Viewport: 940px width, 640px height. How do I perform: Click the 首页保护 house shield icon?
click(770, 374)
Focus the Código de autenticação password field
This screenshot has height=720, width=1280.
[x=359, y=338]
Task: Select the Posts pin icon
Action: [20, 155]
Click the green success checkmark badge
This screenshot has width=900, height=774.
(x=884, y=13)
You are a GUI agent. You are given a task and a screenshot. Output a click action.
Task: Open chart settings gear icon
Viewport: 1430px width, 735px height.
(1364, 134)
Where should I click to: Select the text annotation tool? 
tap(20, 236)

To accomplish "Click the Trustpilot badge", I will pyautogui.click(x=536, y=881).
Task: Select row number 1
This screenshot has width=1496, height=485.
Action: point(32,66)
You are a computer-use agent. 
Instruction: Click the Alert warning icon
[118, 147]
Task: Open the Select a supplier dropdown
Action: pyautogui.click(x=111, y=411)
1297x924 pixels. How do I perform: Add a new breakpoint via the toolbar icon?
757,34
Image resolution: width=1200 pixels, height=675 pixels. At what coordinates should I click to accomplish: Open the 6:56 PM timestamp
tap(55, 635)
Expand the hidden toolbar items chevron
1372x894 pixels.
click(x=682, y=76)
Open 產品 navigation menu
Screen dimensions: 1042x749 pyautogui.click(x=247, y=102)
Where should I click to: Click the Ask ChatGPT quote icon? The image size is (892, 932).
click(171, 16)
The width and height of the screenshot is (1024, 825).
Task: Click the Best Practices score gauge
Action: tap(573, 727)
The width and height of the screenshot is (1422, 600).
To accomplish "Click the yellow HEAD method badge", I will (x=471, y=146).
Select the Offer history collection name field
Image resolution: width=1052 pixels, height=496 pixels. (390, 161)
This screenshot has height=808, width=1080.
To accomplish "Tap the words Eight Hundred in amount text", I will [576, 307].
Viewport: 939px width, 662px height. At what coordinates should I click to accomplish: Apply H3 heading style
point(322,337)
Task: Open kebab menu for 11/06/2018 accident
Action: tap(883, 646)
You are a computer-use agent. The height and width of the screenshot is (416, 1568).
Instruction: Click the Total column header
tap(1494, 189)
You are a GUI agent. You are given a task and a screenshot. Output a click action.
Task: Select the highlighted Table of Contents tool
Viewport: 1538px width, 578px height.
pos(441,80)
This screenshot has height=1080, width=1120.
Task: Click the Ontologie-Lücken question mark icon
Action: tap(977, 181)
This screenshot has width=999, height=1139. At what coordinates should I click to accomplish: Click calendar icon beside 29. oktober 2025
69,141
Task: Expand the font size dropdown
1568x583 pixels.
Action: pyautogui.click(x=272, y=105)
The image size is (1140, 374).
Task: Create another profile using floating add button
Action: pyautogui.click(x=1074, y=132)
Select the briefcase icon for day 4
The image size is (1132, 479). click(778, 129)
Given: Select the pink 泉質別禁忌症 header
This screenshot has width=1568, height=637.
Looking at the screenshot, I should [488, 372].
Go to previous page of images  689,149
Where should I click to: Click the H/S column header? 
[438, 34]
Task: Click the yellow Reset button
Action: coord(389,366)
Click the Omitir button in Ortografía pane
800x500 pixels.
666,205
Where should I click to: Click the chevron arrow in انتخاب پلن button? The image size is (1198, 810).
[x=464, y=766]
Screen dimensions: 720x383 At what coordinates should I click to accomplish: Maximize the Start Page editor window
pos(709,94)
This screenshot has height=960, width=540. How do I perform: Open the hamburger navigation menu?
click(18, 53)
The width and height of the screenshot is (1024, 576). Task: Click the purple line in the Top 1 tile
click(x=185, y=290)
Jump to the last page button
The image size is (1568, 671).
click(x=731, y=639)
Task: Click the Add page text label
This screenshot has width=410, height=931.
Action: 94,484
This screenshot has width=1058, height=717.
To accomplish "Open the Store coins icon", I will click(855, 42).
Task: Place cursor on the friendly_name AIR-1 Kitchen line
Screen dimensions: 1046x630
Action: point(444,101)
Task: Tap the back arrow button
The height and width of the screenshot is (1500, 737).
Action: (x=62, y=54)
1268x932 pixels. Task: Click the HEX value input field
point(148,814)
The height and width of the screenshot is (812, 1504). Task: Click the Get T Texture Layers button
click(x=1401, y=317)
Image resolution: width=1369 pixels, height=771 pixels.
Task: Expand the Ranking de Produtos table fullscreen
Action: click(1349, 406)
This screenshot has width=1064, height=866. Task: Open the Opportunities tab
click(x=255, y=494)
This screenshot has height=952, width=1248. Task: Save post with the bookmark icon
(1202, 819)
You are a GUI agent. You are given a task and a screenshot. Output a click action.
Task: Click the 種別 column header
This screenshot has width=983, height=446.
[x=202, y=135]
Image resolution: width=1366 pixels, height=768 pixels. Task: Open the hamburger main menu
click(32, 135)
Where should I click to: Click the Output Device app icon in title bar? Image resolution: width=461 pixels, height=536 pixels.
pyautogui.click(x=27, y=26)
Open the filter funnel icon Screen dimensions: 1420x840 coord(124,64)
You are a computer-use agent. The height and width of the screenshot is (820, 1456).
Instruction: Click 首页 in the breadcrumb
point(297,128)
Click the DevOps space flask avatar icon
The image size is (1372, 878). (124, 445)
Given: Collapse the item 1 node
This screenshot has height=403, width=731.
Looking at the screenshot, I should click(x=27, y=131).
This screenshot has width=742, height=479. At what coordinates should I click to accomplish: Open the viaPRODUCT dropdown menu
* * * * * * *
**Work to be completed**:
In the entries above, the lines between the one holding "1372x894 pixels." and the one holding "Task: Select the highlighted", inclusive, are to be printed exactly as written, and those alone.

**Answer below**:
1372x894 pixels.
click(x=682, y=76)
Open 產品 navigation menu
Screen dimensions: 1042x749 pyautogui.click(x=247, y=102)
Where should I click to: Click the Ask ChatGPT quote icon? The image size is (892, 932).
click(171, 16)
The width and height of the screenshot is (1024, 825).
Task: Click the Best Practices score gauge
Action: tap(573, 727)
The width and height of the screenshot is (1422, 600).
To accomplish "Click the yellow HEAD method badge", I will (x=471, y=146).
Select the Offer history collection name field
Image resolution: width=1052 pixels, height=496 pixels. (390, 161)
This screenshot has height=808, width=1080.
To accomplish "Tap the words Eight Hundred in amount text", I will [576, 307].
Viewport: 939px width, 662px height. At what coordinates should I click to accomplish: Apply H3 heading style
point(322,337)
Task: Open kebab menu for 11/06/2018 accident
Action: tap(883, 646)
You are a computer-use agent. The height and width of the screenshot is (416, 1568).
Instruction: Click the Total column header
tap(1494, 189)
You are a GUI agent. You are given a task and a screenshot. Output a click action.
Task: Select the highlighted Table of Contents tool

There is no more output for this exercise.